*Task to carry out*
Could you copy out each of the entries below word for word, changing nothing?

[Some entries]
########

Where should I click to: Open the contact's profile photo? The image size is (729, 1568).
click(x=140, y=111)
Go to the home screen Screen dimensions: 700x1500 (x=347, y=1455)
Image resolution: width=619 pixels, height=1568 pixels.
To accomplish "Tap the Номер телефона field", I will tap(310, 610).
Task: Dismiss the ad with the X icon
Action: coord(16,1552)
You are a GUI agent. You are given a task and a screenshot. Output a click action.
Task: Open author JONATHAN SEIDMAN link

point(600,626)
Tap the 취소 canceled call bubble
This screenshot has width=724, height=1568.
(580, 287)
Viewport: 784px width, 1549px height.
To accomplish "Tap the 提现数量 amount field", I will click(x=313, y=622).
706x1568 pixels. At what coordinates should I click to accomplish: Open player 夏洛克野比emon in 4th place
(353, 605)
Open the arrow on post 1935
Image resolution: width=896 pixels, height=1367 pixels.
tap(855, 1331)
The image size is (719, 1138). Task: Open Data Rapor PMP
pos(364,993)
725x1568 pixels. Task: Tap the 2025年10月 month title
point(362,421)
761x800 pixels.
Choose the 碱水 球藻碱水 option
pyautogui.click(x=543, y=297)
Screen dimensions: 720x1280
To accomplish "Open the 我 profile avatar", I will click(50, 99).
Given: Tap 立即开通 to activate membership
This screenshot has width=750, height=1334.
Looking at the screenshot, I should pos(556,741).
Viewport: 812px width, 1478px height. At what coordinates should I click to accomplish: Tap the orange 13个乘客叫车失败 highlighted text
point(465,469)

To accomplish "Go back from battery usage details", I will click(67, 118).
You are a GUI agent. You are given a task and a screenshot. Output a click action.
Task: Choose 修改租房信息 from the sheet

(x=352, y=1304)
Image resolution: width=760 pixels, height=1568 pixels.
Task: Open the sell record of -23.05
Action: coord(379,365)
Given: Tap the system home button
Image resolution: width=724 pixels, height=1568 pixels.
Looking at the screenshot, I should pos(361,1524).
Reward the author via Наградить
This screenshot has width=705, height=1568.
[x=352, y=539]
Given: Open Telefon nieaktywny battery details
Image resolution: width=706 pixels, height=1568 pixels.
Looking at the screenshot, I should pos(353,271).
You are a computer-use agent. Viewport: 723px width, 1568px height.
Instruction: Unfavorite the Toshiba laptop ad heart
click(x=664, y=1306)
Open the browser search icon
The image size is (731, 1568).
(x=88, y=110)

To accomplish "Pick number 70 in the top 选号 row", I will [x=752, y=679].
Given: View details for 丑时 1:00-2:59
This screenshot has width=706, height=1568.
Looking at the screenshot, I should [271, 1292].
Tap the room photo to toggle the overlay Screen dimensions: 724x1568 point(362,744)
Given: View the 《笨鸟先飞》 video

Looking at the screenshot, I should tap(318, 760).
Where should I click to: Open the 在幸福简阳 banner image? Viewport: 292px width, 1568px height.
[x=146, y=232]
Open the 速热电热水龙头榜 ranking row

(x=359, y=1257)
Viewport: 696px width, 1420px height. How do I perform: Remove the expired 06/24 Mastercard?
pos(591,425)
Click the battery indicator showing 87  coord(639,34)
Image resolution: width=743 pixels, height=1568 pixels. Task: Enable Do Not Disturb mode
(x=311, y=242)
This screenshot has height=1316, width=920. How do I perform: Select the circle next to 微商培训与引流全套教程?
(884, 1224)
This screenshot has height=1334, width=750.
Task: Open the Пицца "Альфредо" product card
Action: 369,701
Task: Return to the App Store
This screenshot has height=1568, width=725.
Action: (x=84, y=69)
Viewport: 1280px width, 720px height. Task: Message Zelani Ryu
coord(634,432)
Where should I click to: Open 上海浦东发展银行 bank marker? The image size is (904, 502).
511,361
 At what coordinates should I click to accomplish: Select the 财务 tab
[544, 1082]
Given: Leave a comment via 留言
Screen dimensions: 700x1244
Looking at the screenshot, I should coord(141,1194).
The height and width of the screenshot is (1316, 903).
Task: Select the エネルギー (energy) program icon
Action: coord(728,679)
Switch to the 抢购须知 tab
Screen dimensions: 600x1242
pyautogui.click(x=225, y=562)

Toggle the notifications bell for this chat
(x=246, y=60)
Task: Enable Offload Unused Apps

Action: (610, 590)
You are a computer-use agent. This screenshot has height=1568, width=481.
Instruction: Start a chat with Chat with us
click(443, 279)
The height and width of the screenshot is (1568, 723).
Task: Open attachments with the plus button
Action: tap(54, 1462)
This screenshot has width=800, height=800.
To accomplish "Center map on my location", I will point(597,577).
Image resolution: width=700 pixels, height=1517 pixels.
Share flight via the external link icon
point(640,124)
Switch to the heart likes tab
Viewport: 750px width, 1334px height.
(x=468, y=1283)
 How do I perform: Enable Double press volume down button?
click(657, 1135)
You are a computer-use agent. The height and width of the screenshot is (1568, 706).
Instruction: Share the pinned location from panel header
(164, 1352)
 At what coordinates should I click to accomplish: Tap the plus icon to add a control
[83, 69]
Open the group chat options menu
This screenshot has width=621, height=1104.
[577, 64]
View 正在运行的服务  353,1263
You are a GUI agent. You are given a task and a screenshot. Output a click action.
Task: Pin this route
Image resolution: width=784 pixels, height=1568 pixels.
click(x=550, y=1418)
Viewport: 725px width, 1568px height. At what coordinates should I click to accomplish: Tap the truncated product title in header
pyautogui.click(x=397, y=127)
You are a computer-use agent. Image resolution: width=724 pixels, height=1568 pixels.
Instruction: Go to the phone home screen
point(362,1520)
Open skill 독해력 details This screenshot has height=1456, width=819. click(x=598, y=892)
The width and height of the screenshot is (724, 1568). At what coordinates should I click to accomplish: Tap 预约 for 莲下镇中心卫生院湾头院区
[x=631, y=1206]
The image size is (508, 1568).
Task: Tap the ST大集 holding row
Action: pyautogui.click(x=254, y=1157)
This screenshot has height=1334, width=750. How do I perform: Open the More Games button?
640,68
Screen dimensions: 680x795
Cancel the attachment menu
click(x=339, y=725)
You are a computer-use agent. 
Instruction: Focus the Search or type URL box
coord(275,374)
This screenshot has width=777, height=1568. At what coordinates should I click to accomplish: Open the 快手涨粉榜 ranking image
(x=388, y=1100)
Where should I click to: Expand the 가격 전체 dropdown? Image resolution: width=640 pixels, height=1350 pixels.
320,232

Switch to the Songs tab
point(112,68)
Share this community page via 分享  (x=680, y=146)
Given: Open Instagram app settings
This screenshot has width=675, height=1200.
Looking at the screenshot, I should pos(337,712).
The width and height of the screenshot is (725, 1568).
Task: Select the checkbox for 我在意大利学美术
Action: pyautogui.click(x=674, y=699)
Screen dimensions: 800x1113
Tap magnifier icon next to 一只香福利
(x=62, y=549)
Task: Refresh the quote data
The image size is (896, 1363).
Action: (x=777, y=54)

########

*Full answer*
Where should I click to: Open the contact's profile photo? The image size is (729, 1568).
click(x=140, y=111)
Go to the home screen Screen dimensions: 700x1500 (x=347, y=1455)
Image resolution: width=619 pixels, height=1568 pixels.
To accomplish "Tap the Номер телефона field", I will tap(310, 610).
Task: Dismiss the ad with the X icon
Action: coord(16,1552)
You are a GUI agent. You are given a task and a screenshot. Output a click action.
Task: Open author JONATHAN SEIDMAN link

point(600,626)
Tap the 취소 canceled call bubble
This screenshot has width=724, height=1568.
(580, 287)
Viewport: 784px width, 1549px height.
To accomplish "Tap the 提现数量 amount field", I will click(x=313, y=622).
706x1568 pixels. At what coordinates should I click to accomplish: Open player 夏洛克野比emon in 4th place
(353, 605)
Open the arrow on post 1935
Image resolution: width=896 pixels, height=1367 pixels.
tap(855, 1331)
The image size is (719, 1138). Task: Open Data Rapor PMP
pos(364,993)
725x1568 pixels. Task: Tap the 2025年10月 month title
point(362,421)
761x800 pixels.
Choose the 碱水 球藻碱水 option
pyautogui.click(x=543, y=297)
Screen dimensions: 720x1280
To accomplish "Open the 我 profile avatar", I will click(50, 99).
Given: Tap 立即开通 to activate membership
This screenshot has width=750, height=1334.
Looking at the screenshot, I should pos(556,741).
Viewport: 812px width, 1478px height. At what coordinates should I click to accomplish: Tap the orange 13个乘客叫车失败 highlighted text
point(465,469)

To accomplish "Go back from battery usage details", I will click(67, 118).
You are a GUI agent. You are given a task and a screenshot. Output a click action.
Task: Choose 修改租房信息 from the sheet

(x=352, y=1304)
Image resolution: width=760 pixels, height=1568 pixels.
Task: Open the sell record of -23.05
Action: coord(379,365)
Given: Tap the system home button
Image resolution: width=724 pixels, height=1568 pixels.
Looking at the screenshot, I should pos(361,1524).
Reward the author via Наградить
This screenshot has width=705, height=1568.
[x=352, y=539]
Given: Open Telefon nieaktywny battery details
Image resolution: width=706 pixels, height=1568 pixels.
Looking at the screenshot, I should pos(353,271).
You are a computer-use agent. Viewport: 723px width, 1568px height.
Instruction: Unfavorite the Toshiba laptop ad heart
click(x=664, y=1306)
Open the browser search icon
The image size is (731, 1568).
(x=88, y=110)

To accomplish "Pick number 70 in the top 选号 row", I will [x=752, y=679].
Given: View details for 丑时 1:00-2:59
This screenshot has width=706, height=1568.
Looking at the screenshot, I should [271, 1292].
Tap the room photo to toggle the overlay Screen dimensions: 724x1568 point(362,744)
Given: View the 《笨鸟先飞》 video

Looking at the screenshot, I should tap(318, 760).
Where should I click to: Open the 在幸福简阳 banner image? Viewport: 292px width, 1568px height.
[x=146, y=232]
Open the 速热电热水龙头榜 ranking row

(x=359, y=1257)
Viewport: 696px width, 1420px height. How do I perform: Remove the expired 06/24 Mastercard?
pos(591,425)
Click the battery indicator showing 87  coord(639,34)
Image resolution: width=743 pixels, height=1568 pixels. Task: Enable Do Not Disturb mode
(x=311, y=242)
This screenshot has height=1316, width=920. How do I perform: Select the circle next to 微商培训与引流全套教程?
(884, 1224)
This screenshot has height=1334, width=750.
Task: Open the Пицца "Альфредо" product card
Action: 369,701
Task: Return to the App Store
This screenshot has height=1568, width=725.
Action: (x=84, y=69)
Viewport: 1280px width, 720px height. Task: Message Zelani Ryu
coord(634,432)
Where should I click to: Open 上海浦东发展银行 bank marker? The image size is (904, 502).
511,361
 At what coordinates should I click to accomplish: Select the 财务 tab
[544, 1082]
Given: Leave a comment via 留言
Screen dimensions: 700x1244
Looking at the screenshot, I should coord(141,1194).
The height and width of the screenshot is (1316, 903).
Task: Select the エネルギー (energy) program icon
Action: coord(728,679)
Switch to the 抢购须知 tab
Screen dimensions: 600x1242
pyautogui.click(x=225, y=562)

Toggle the notifications bell for this chat
(x=246, y=60)
Task: Enable Offload Unused Apps

Action: (610, 590)
You are a computer-use agent. This screenshot has height=1568, width=481.
Instruction: Start a chat with Chat with us
click(443, 279)
The height and width of the screenshot is (1568, 723).
Task: Open attachments with the plus button
Action: tap(54, 1462)
This screenshot has width=800, height=800.
To accomplish "Center map on my location", I will point(597,577).
Image resolution: width=700 pixels, height=1517 pixels.
Share flight via the external link icon
point(640,124)
Switch to the heart likes tab
Viewport: 750px width, 1334px height.
(x=468, y=1283)
 How do I perform: Enable Double press volume down button?
click(657, 1135)
You are a computer-use agent. The height and width of the screenshot is (1568, 706).
Instruction: Share the pinned location from panel header
(164, 1352)
 At what coordinates should I click to accomplish: Tap the plus icon to add a control
[83, 69]
Open the group chat options menu
This screenshot has width=621, height=1104.
[577, 64]
View 正在运行的服务  353,1263
You are a GUI agent. You are given a task and a screenshot. Output a click action.
Task: Pin this route
Image resolution: width=784 pixels, height=1568 pixels.
click(x=550, y=1418)
Viewport: 725px width, 1568px height. At what coordinates should I click to accomplish: Tap the truncated product title in header
pyautogui.click(x=397, y=127)
You are a computer-use agent. Image resolution: width=724 pixels, height=1568 pixels.
Instruction: Go to the phone home screen
point(362,1520)
Open skill 독해력 details This screenshot has height=1456, width=819. click(x=598, y=892)
The width and height of the screenshot is (724, 1568). At what coordinates should I click to accomplish: Tap 预约 for 莲下镇中心卫生院湾头院区
[x=631, y=1206]
The image size is (508, 1568).
Task: Tap the ST大集 holding row
Action: pyautogui.click(x=254, y=1157)
This screenshot has height=1334, width=750. How do I perform: Open the More Games button?
640,68
Screen dimensions: 680x795
Cancel the attachment menu
click(x=339, y=725)
You are a computer-use agent. 
Instruction: Focus the Search or type URL box
coord(275,374)
This screenshot has width=777, height=1568. At what coordinates should I click to accomplish: Open the 快手涨粉榜 ranking image
(x=388, y=1100)
Where should I click to: Expand the 가격 전체 dropdown? Image resolution: width=640 pixels, height=1350 pixels.
320,232

Switch to the Songs tab
point(112,68)
Share this community page via 分享  (x=680, y=146)
Given: Open Instagram app settings
This screenshot has width=675, height=1200.
Looking at the screenshot, I should pos(337,712).
The width and height of the screenshot is (725, 1568).
Task: Select the checkbox for 我在意大利学美术
Action: pyautogui.click(x=674, y=699)
Screen dimensions: 800x1113
Tap magnifier icon next to 一只香福利
(x=62, y=549)
Task: Refresh the quote data
The image size is (896, 1363).
Action: (x=777, y=54)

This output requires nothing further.